Les revenus des budgets régionaux
La pandémie a également eu un impact négatif sur les revenus des régions, qui ont connu une forte baisse pendant le confinement, au printemps et au début de l’été 2020 (Tableau 1). Les pertes enregistrées par les budgets régionaux, ajoutées à la chute des revenus de la population, ont été l’une des principales raisons pour lesquelles le pouvoir fédéral a renoncé à imposer un confinement strict lors de la deuxième vague de l’épidémie, à la fin de 2020, alors que la mortalité était beaucoup plus forte en novembre et décembre que pendant la première vague.

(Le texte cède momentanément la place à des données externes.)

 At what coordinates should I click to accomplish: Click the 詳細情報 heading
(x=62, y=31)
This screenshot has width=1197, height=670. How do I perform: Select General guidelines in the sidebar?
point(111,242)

La dynamique des revenus est nettement meilleure pour les budgets régionaux, si l’on considère l’ensemble de l’année 2020, deux facteurs ayant permis de compenser les pertes du deuxième trimestre. Le premier, et le plus important, est l’augmentation sans précédent des transferts du budget fédéral aux régions : +53 % par rapport à 2019 (1 320 milliards de roubles). À titre de comparaison, les transferts n’avaient augmenté de 27 % que durant la crise de 2009. Le second facteur est l’augmentation des recettes de l’impôt sur le revenu, favorisée par la part importante des employés du secteur public et des entreprises d’État, dont les salaires ont été indexés. Selon les données du Trésor fédéral, les impôts acquittés sur le revenu total par les petites entreprises et les auto-entrepreneurs n’ont pratiquement pas baissé (-1 %). Durant l’année de la pandémie, la situation des petites entreprises s’est nettement dégradée, mais l’impact a été insignifiant sur les impôts, ce qui s’explique difficilement. Le problème majeur de 2020 a été la baisse significative de l’impôt sur les bénéfices (-13 % par rapport à 2019), principalement acquitté par les grandes entreprises. Les rentrées sont les plus importantes pour les budgets des régions pétrogazières et métallurgiques, ainsi que de Moscou qui abrite le siège social de nombreuses grosses compagnies et banques.
La rapide augmentation des transferts a renforcé la dépendance des budgets régionaux envers l’aide fédérale. La moyenne des dotations est passée de 18 % en 2019 à 26 % en 2020. Les régions les mieux pourvues sont les républiques d’Ingouchie, de Tchétchénie et de Touva (83-86 %), du Daghestan, de Karatchaïevo-Tcherkessie, de l’Altaï, de Crimée et la ville de Sébastopol (70-74 %).
Les dépenses des budgets consolidés ont augmenté plus vite (+ 15 %), en 2020, que les rentrées. Durant l’année de la pandémie, les dépenses ont principalement été affectées aux priorités sociales. Celles pour la santé ont cru en moyenne de 72 %, y compris à Moscou où elles ont plus que doublé, ce qui a permis de financer le développement indispensable des infrastructures médicales, et de 64 % dans les autres régions (Tableau 2). La hausse considérable des dépenses régionales pour la politique sociale (protection de la population) a été possible grâce à la très forte augmentation des transferts fédéraux, permettant de verser des allocations supplémentaires pour les enfants et les chômeurs.